PASSAGE TO READ –

* * *

The easy way to access and interpret textual web resources
Project description
datagrab - the easy way to access and interpret textual web resources!
Overview
Let's be clear: requests is an awesome library. But even so, some really basic use cases still seem to require a lot of lines of code!
datagrab was written as a set of classes and methods designed to simplify using the requests library for some typical web scraping and REST API use cases. In short: download, parse and process the returned text easily, so you are closer to doing something useful with it.
- Request data and ensure the desired result arrived with a single method (retrieve_response module)
- Connect to REST API services with Basic Authentication implemented for you (RESTConnect module)
- Parse the data and use simple functions to pull out the desired data (interpret_response module)
Usage
Getting it
To download datagrab, either fork this github repo or simply use Pypi via pip.
Using it
Basic usage
Getting a response and some text values
Let's assume the server is not expecting any specific header or other content:
# RetrievedResponse is the class used to get the raw http response
>>> from datagrab.retrieve_response.retrieve_response import RetrievedResponse
>>> from datagrab.interpret_response.interpret_html_response import (
ResponseInterpreter)

* * *

WHAT THE TASK REQUIRES –
Return the entire datagrab project description word for word.

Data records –
* * *

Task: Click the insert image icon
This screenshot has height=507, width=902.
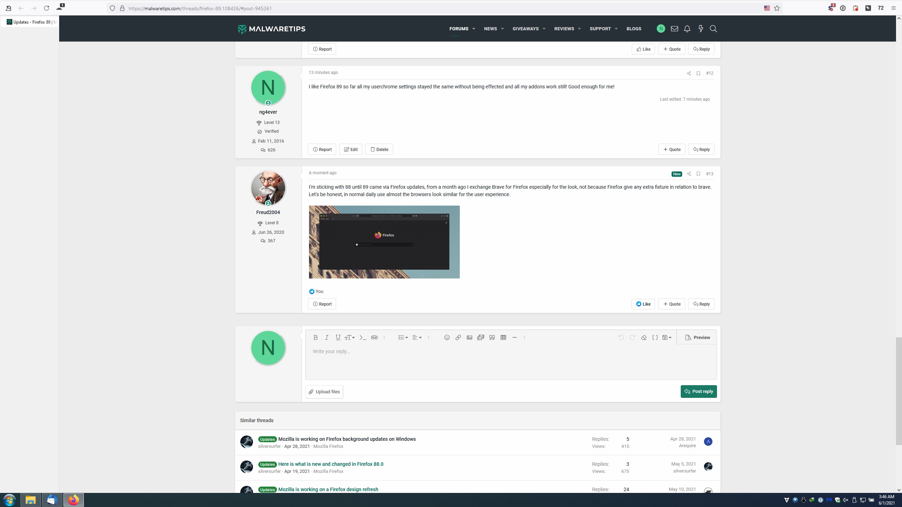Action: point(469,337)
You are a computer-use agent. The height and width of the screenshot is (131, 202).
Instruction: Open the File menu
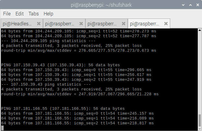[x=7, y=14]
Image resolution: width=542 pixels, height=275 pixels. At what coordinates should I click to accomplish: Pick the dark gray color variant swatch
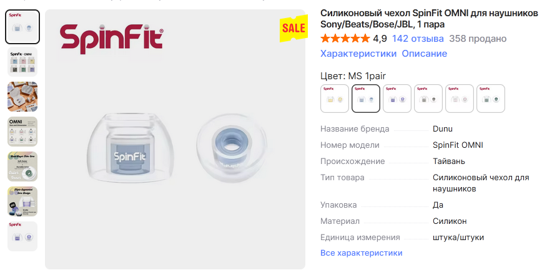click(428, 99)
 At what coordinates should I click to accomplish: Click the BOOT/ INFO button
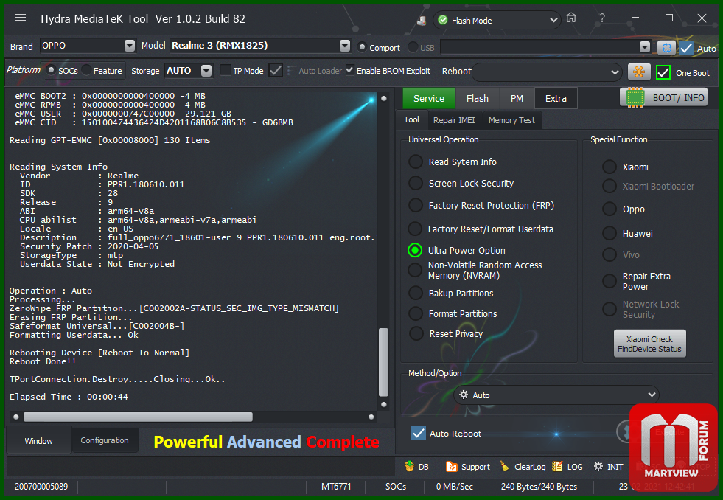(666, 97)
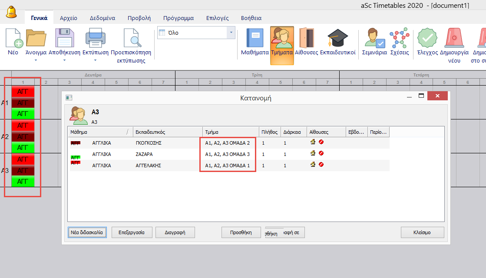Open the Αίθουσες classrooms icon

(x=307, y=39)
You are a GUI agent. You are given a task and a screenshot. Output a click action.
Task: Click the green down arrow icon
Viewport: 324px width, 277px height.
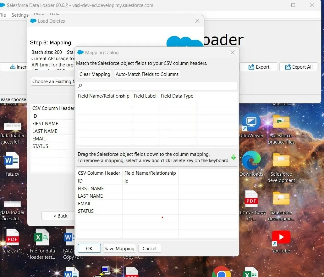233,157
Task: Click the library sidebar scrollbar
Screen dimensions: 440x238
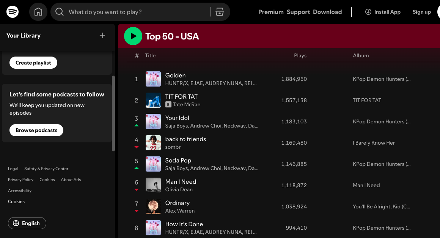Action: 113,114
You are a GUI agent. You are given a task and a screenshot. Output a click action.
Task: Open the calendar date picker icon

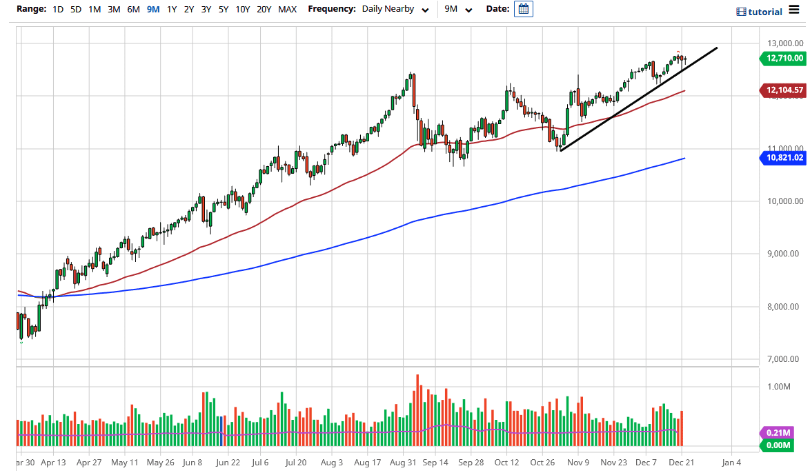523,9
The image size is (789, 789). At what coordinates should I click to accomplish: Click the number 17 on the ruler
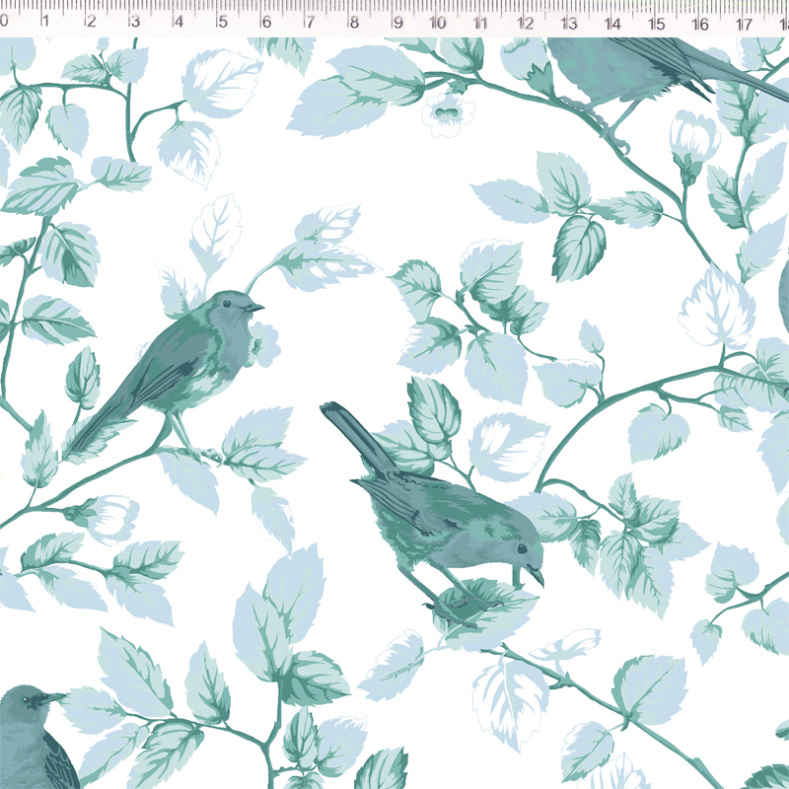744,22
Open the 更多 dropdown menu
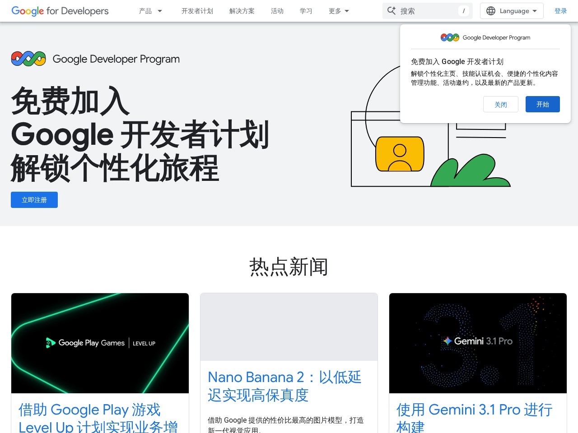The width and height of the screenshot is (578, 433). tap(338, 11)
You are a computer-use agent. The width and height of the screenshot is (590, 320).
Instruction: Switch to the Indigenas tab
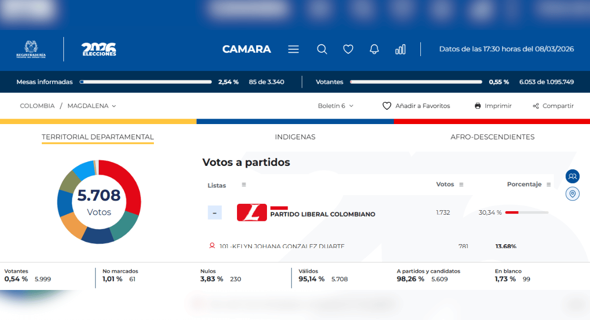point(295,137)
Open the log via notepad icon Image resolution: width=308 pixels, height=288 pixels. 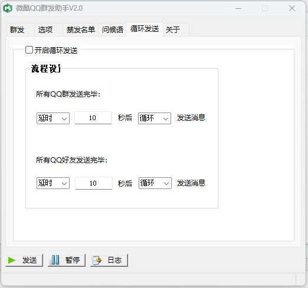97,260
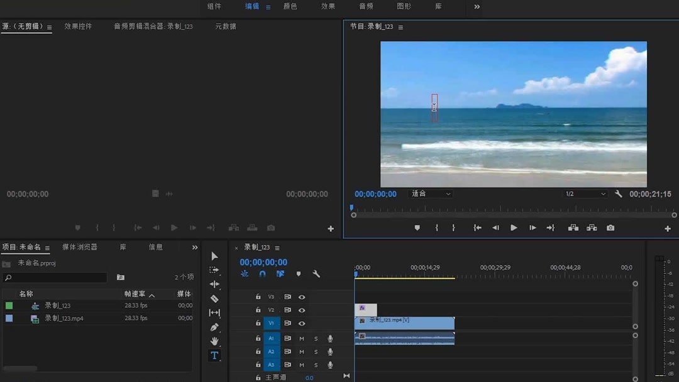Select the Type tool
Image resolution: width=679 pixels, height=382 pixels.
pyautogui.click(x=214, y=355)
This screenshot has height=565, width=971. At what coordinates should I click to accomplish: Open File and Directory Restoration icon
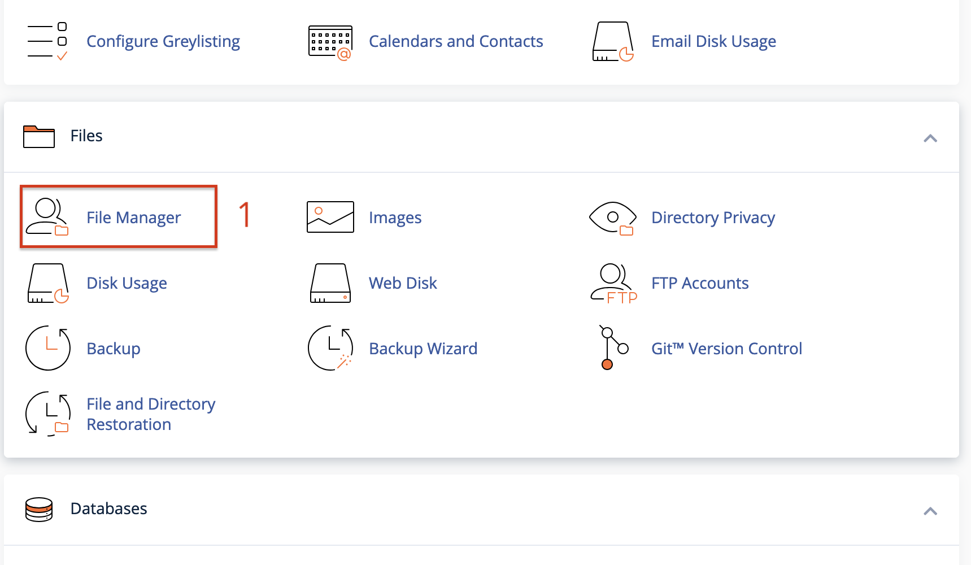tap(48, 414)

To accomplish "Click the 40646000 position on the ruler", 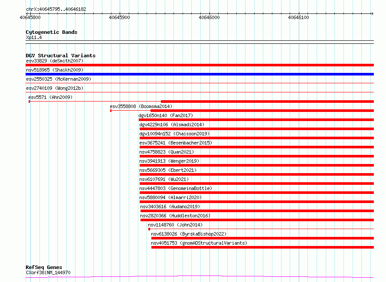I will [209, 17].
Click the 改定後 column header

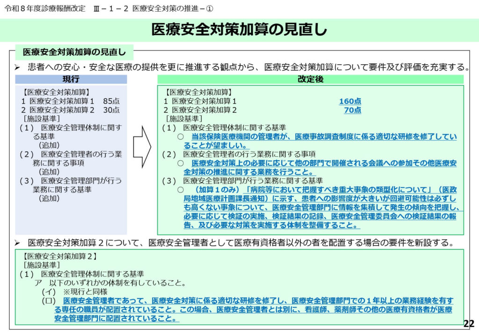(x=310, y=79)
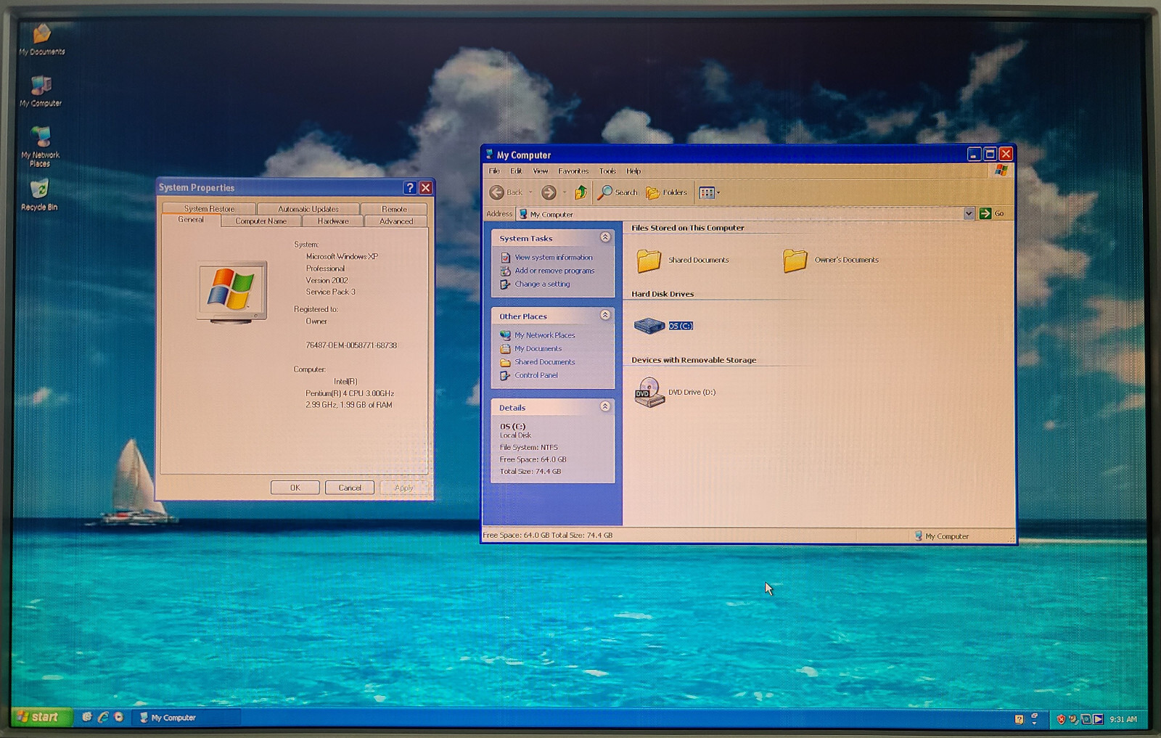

* * *

TASK SOLUTION –
The easy way to access and interpret textual web resources
Project description
datagrab - the easy way to access and interpret textual web resources!
Overview
Let's be clear: requests is an awesome library. But even so, some really basic use cases still seem to require a lot of lines of code!
datagrab was written as a set of classes and methods designed to simplify using the requests library for some typical web scraping and REST API use cases. In short: download, parse and process the returned text easily, so you are closer to doing something useful with it.
- Request data and ensure the desired result arrived with a single method (retrieve_response module)
- Connect to REST API services with Basic Authentication implemented for you (RESTConnect module)
- Parse the data and use simple functions to pull out the desired data (interpret_response module)
Usage
Getting it
To download datagrab, either fork this github repo or simply use Pypi via pip.
Using it
Basic usage
Getting a response and some text values
Let's assume the server is not expecting any specific header or other content:
# RetrievedResponse is the class used to get the raw http response
>>> from datagrab.retrieve_response.retrieve_response import RetrievedResponse
>>> from datagrab.interpret_response.interpret_html_response import (
ResponseInterpreter)